The competition regulator has ordered gas producers to immediately start selling cut-price wholesale gas.

The ACCC has published interim compliance and enforcement guidelines for the gas industry on the new Gas Market Emergency Price Order. 

The guidelines are intended to show companies how to comply with a $12 a gigajoule price cap announced by the Federal Government in December.

Hefty fines are on the table for noncompliance, with the ACCC able to charge whatever is the higher amount - $50 million or three times the value of the company’s profit from a given gas deal.

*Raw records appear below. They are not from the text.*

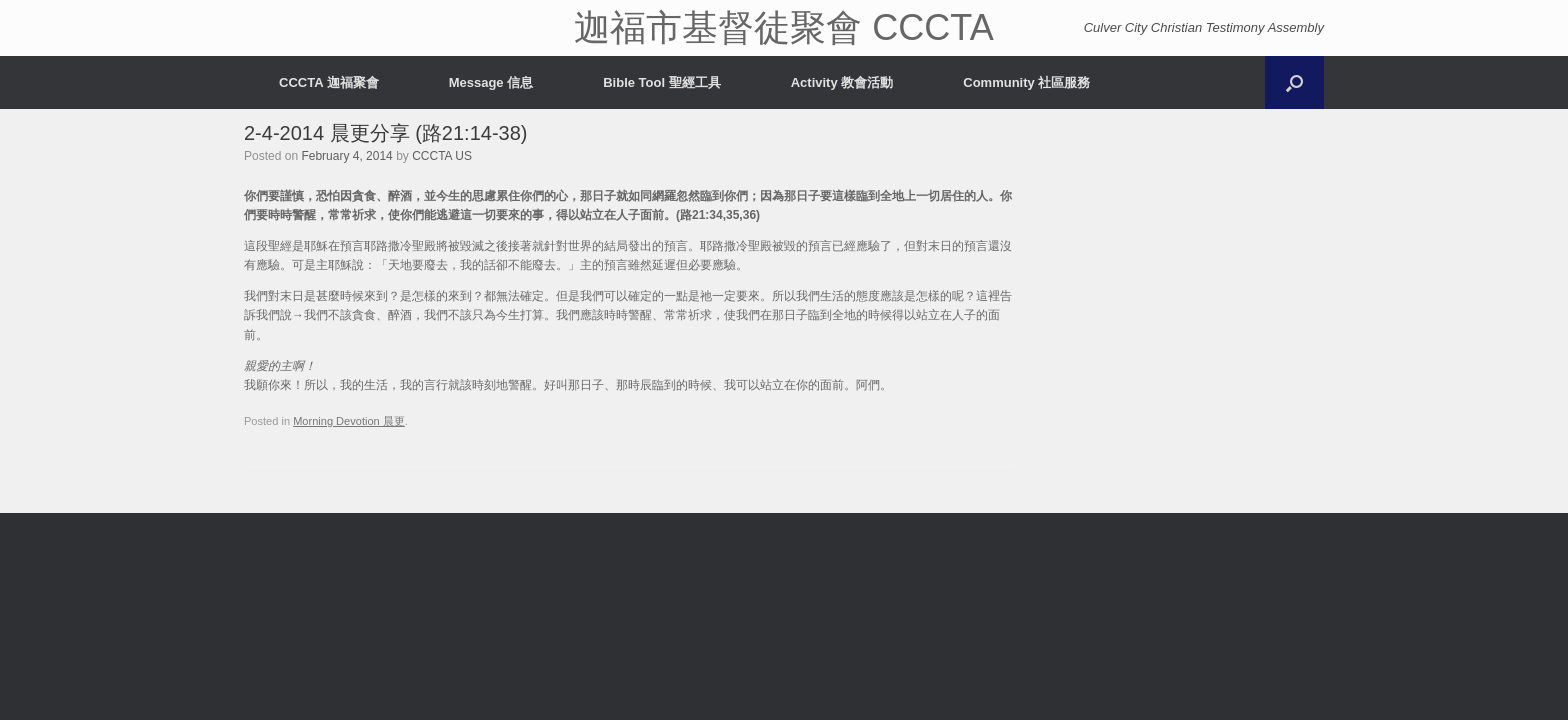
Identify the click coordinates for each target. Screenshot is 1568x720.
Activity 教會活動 (842, 82)
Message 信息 (491, 82)
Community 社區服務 (1026, 82)
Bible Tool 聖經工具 (661, 82)
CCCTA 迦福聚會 (329, 82)
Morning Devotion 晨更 (349, 421)
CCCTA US (442, 156)
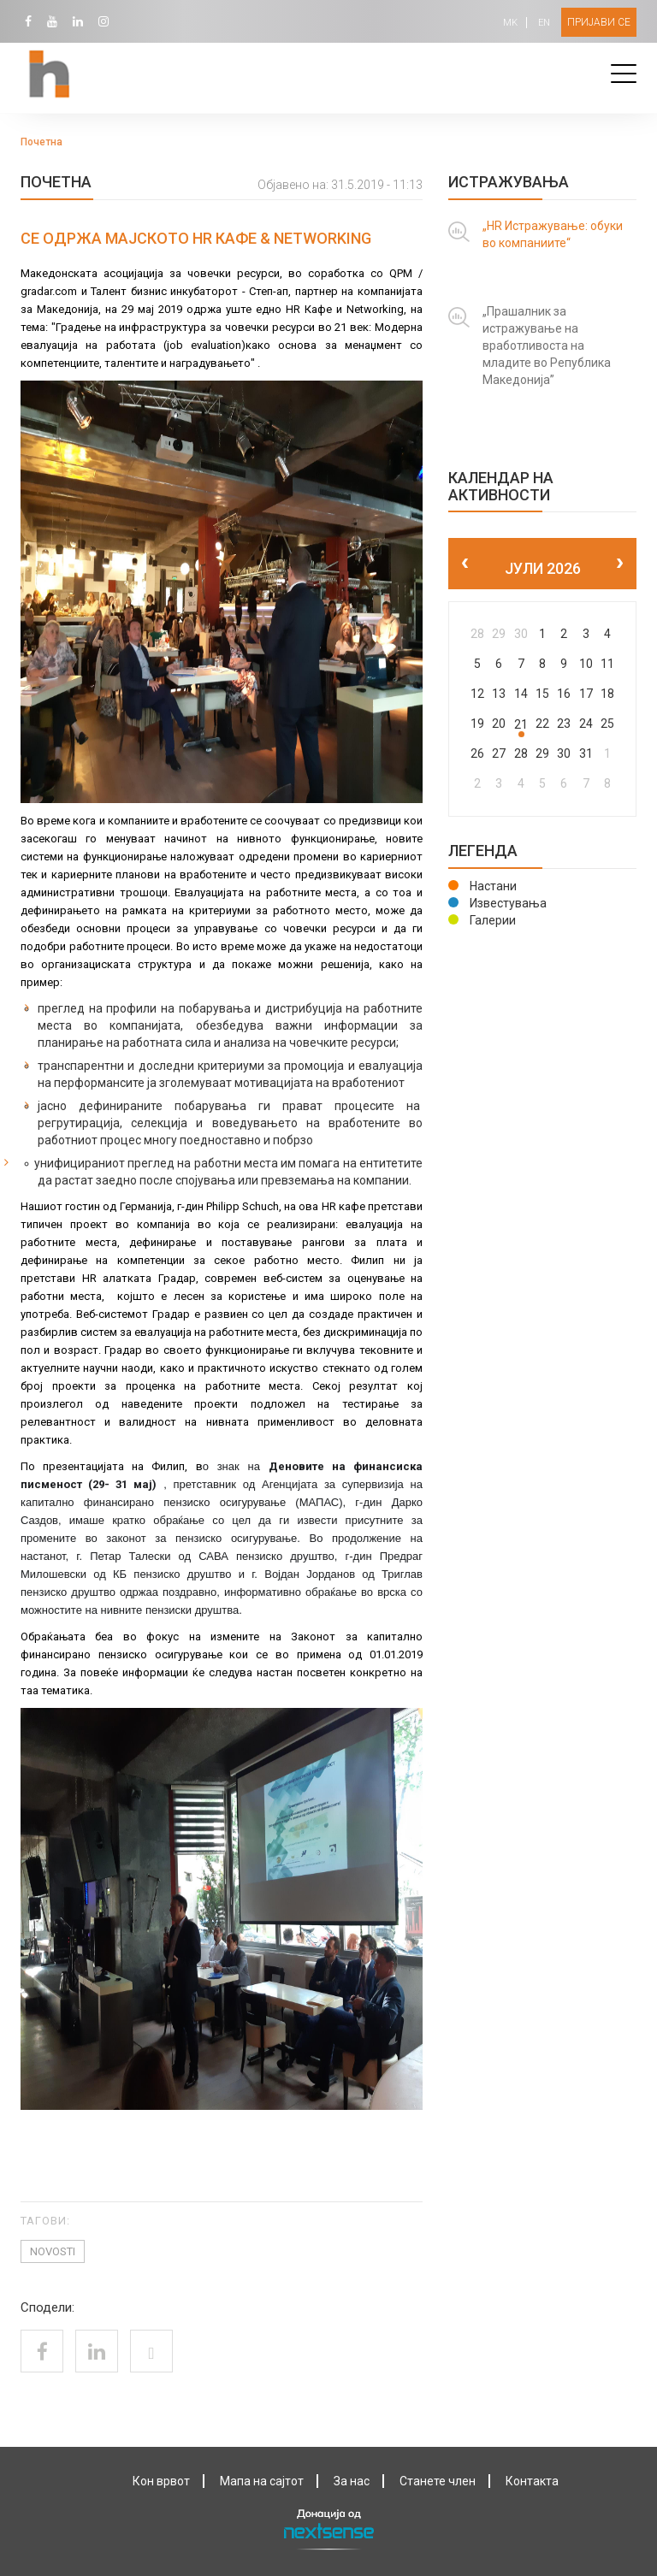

If the ACCC cannot work out how much breaching the cap might have earned a company, it can fine it per cent of its annual Australian turnover for the preceding 12 months.

The ACCC’s guidelines come alongside complaints from manufacturers that gas giants have been withholding supply.

The price cap was imposed in response to a global market crunch triggered by an embargo on Russian fossil fuels that has sent energy prices soaring. 

Treasury forecasts suggest Australian gas prices in the October budget will spike 40 per cent by 2024, pushing bills to potentially unaffordable levels for homes and businesses.

The price cap applies only to uncontracted wholesale gas, leaving retail sales exempt. This means smaller firms that do not need the type of volume to tap into the wholesale market must rely on gas retailers to pass on their savings. 

The Australian Petroleum Production and Exploration Association (APPEA) says it will be tricky to comply with a regime that is not yet nailed down. 

“We want to ensure supply for our customers. But with fines of up to $50 million possible, we want to also ensure we are complying with these rules that, as today’s release shows, are still being defined by the government,” APPEA chief executive Samantha McCulloch said.